Its not just the word bubbles. Pictures and videos come through on Android like complete shit. I can't even have my wife send me pictures of the kids cause I can't see them on the other end. Nor can I watch family videos sent to me. Its much more than simple colors, but of course kids are getting bullied for that.

[–] [email protected] 23 points 11 months ago* (last edited 11 months ago) (2 children)

Now this makes sense, thank you. Garbage quality video and pictures are a so annoying. It seems to ruin an entire group chat if one of them is on an iPhone. I often have to wait until I see someone in person or have them send it through a different app for the video to work.

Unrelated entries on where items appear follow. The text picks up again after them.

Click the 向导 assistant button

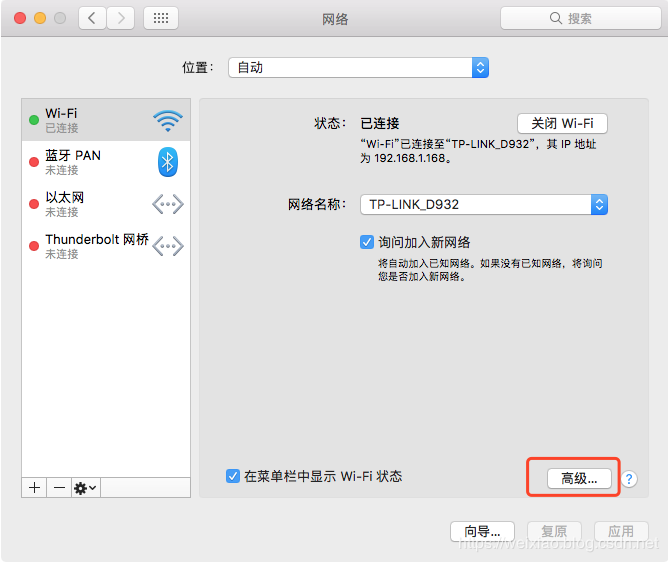[x=482, y=531]
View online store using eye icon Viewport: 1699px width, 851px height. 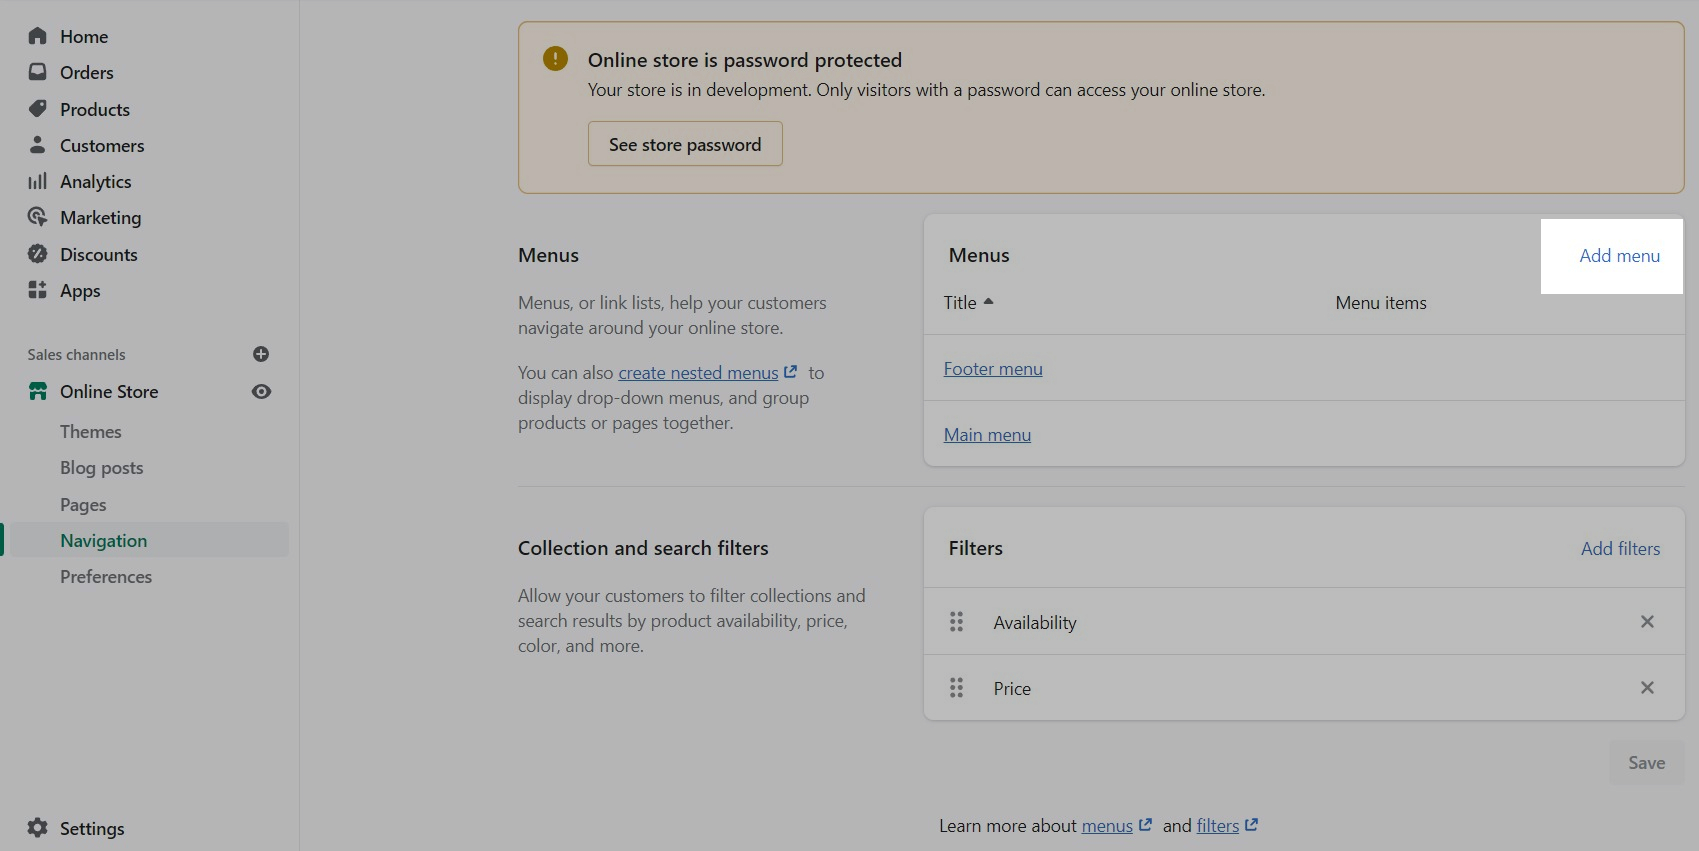(261, 392)
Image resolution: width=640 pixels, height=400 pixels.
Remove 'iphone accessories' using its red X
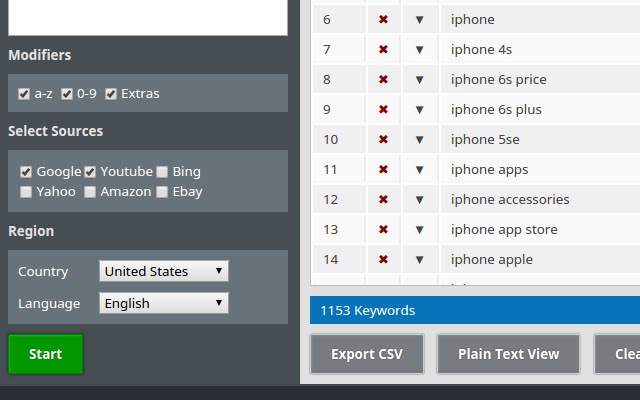tap(383, 199)
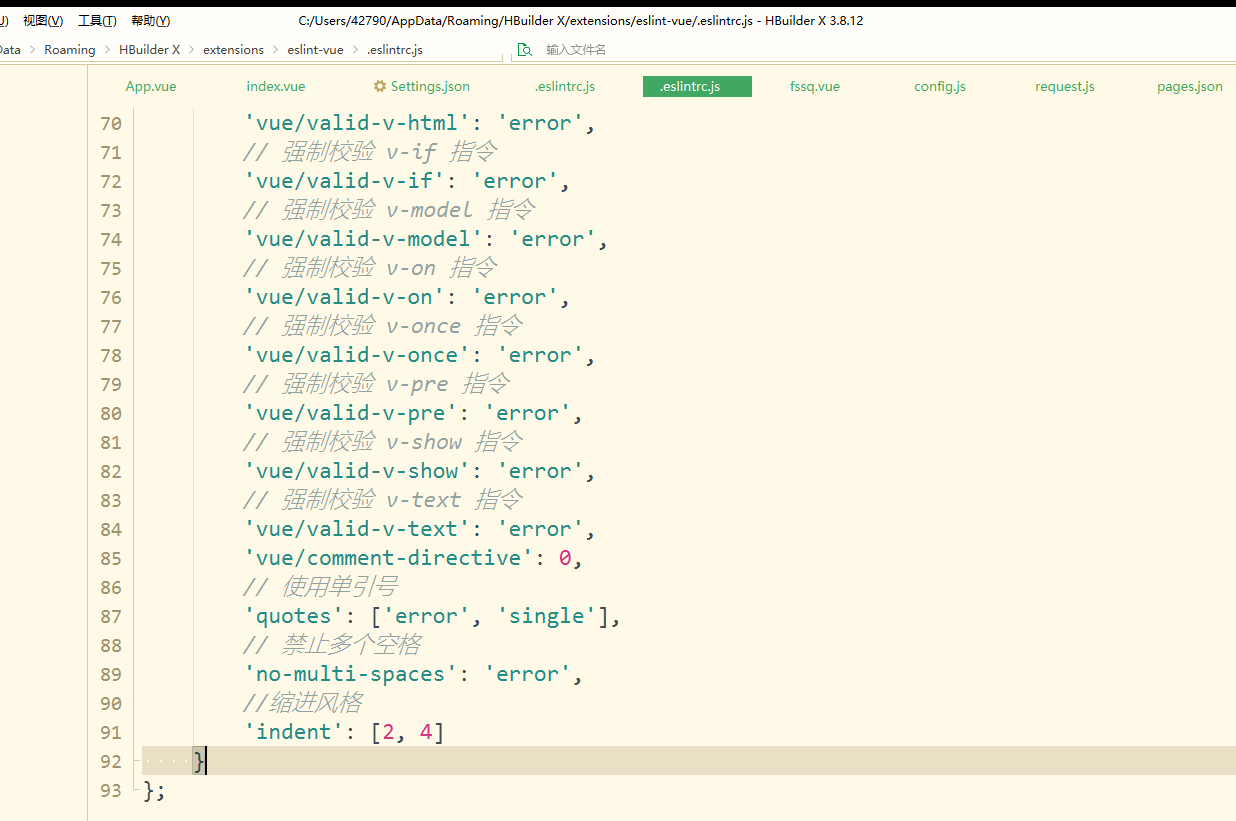Place cursor on the 'indent' key text
The height and width of the screenshot is (821, 1236).
(294, 732)
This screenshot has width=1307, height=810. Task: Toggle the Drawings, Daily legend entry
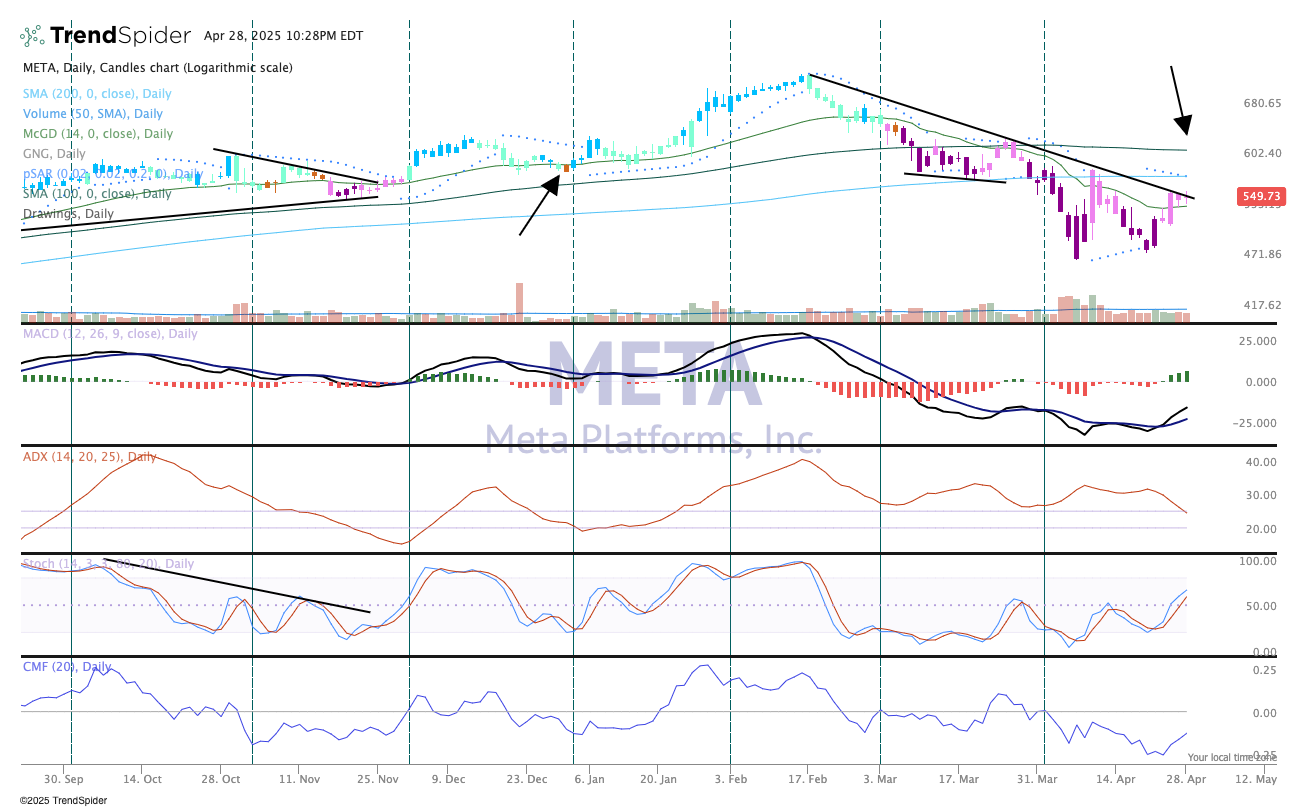(x=68, y=214)
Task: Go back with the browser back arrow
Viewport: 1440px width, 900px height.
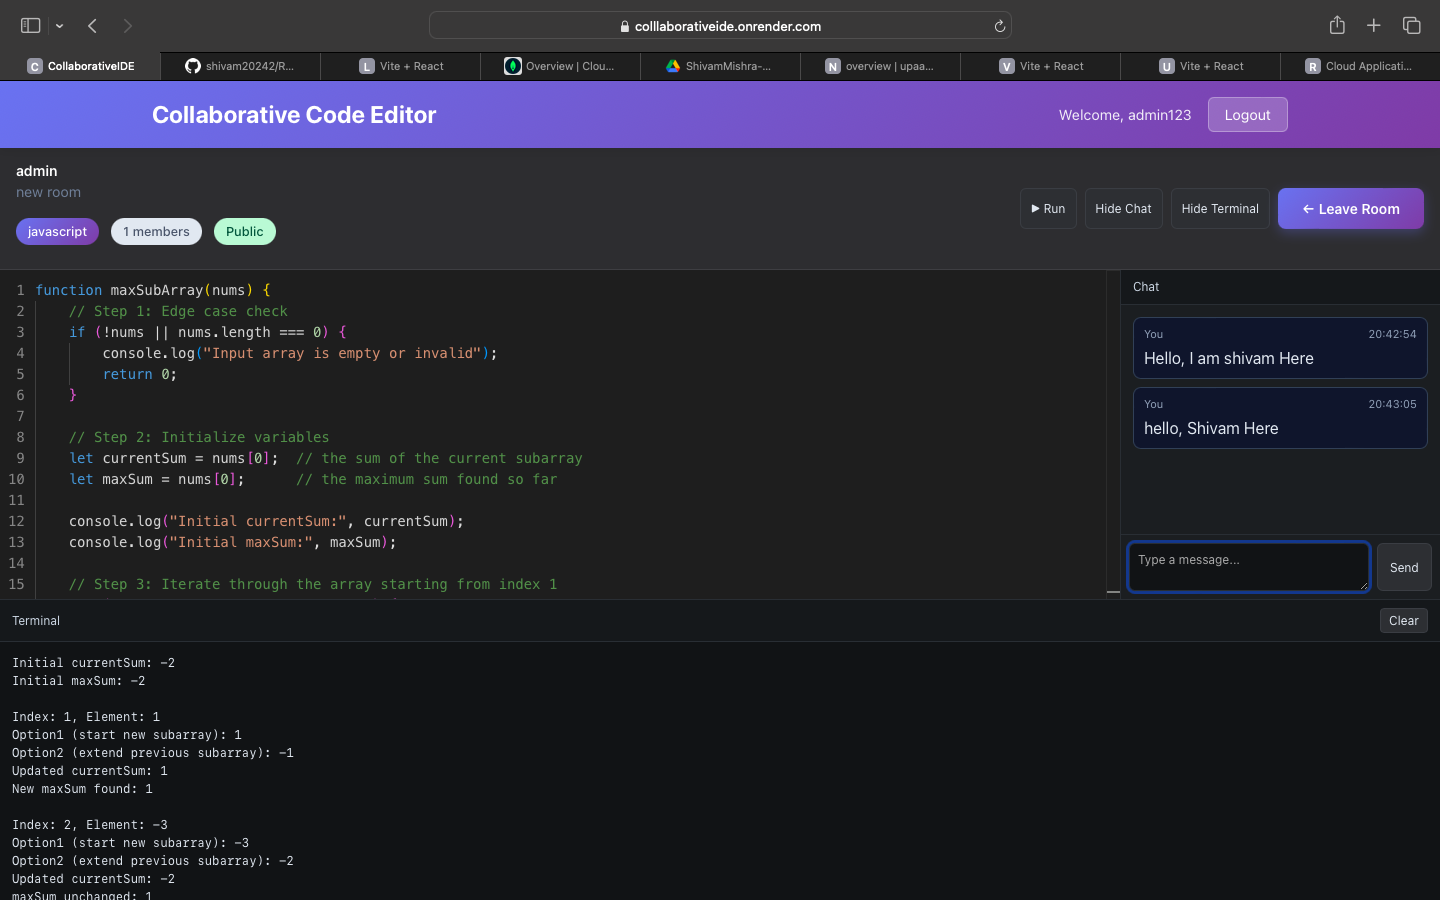Action: pos(92,26)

I have yet to get a group conversation to switch to Signal or something to avoid the potato quality videos

[–] [email protected] 13 points 11 months ago* (last edited 11 months ago) (2 children)

Apple could fix this by uploading the photos to iCloud and sending a link. But improving the experience of SMS chats is not profitable, so they instead actively downgrade the experience.

[–] [email protected] 5 points 11 months ago

I always send an iCloud link for photos when I know that there’s someone who may not be using an iPhone. I’m not sure why others don’t. It’s especially useful when sending large numbers of pictures.

[–] [email protected] 1 points 11 months ago

That's what the Verizon messages app does, just with a Verizon website instead of iCloud. I found it very annoying and slow to use.

[–] [email protected] 5 points 11 months ago (1 children)

Yea, this is a USA problem. Elsewhere everyone just uses a messaging app of their network's choice.

[–] [email protected] 1 points 11 months ago

It’s not entirely true. In Scandinavia for example, iPhone is the majority market share, on average higher than that of United States.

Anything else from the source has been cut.